Advertisers began asking, “Are we appealing to their instincts and desires in a temporary fashion, or are we trying to engage them in a narrative about their own life and how we as a company can fit into their own life?” he said.
Many commercials moved toward absurdist humor — as with many of Geico’s ads — or appeals to family, like a 2016 ad for Honda in which a man gets home safely to his young wife and baby thanks to the reliable emergency brake system.
That commercial was a far cry from “Man’s Last Stand,” a 2010 Dodge ad that showed beaten-down men defiantly telling the women in their lives that if they have to comply with chores and other demands, they will buy whatever car they want.
Outcry over objectification may be swifter and louder, but men are still more represented in commercials than women, according to a 2019 analysis by the Geena Davis Institute on Gender in Media, a nonprofit started by the Oscar-winning actor.
Researchers for the organization looked at 2.7 million YouTube videos uploaded by advertisers and found that while there was some improvement in gender representation over a five-year period, male characters were seen 56 percent of the time, while female characters were seen 44 percent of the time. Male characters were also heard one and a half times more than female characters.

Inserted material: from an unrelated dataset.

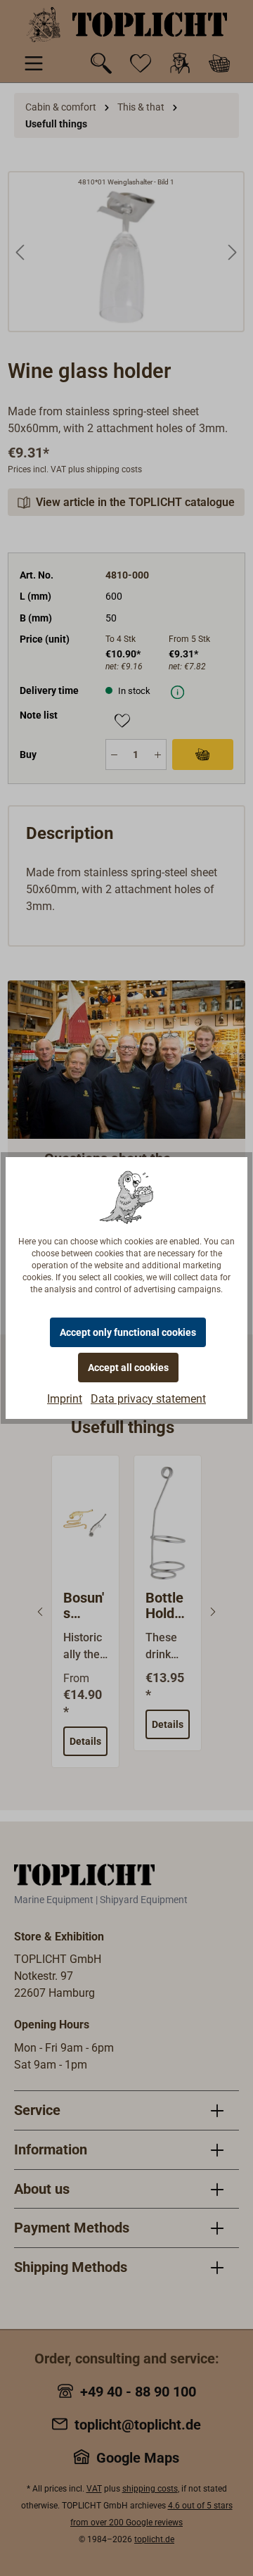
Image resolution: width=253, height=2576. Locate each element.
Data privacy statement (148, 1399)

In Australia, the criticism against KFC itself drew abusive blowback, said Melinda Liszewski, a spokeswoman for Collective Shout, a grass-roots organization that campaigns against the objectification of women.
“I was surprised that our commentary on the KFC ad would elicit such vile, sexually explicit and misogynistic abuse,” she said. “Myself and my colleagues spent a number of hours removing comments and men from our social media pages.”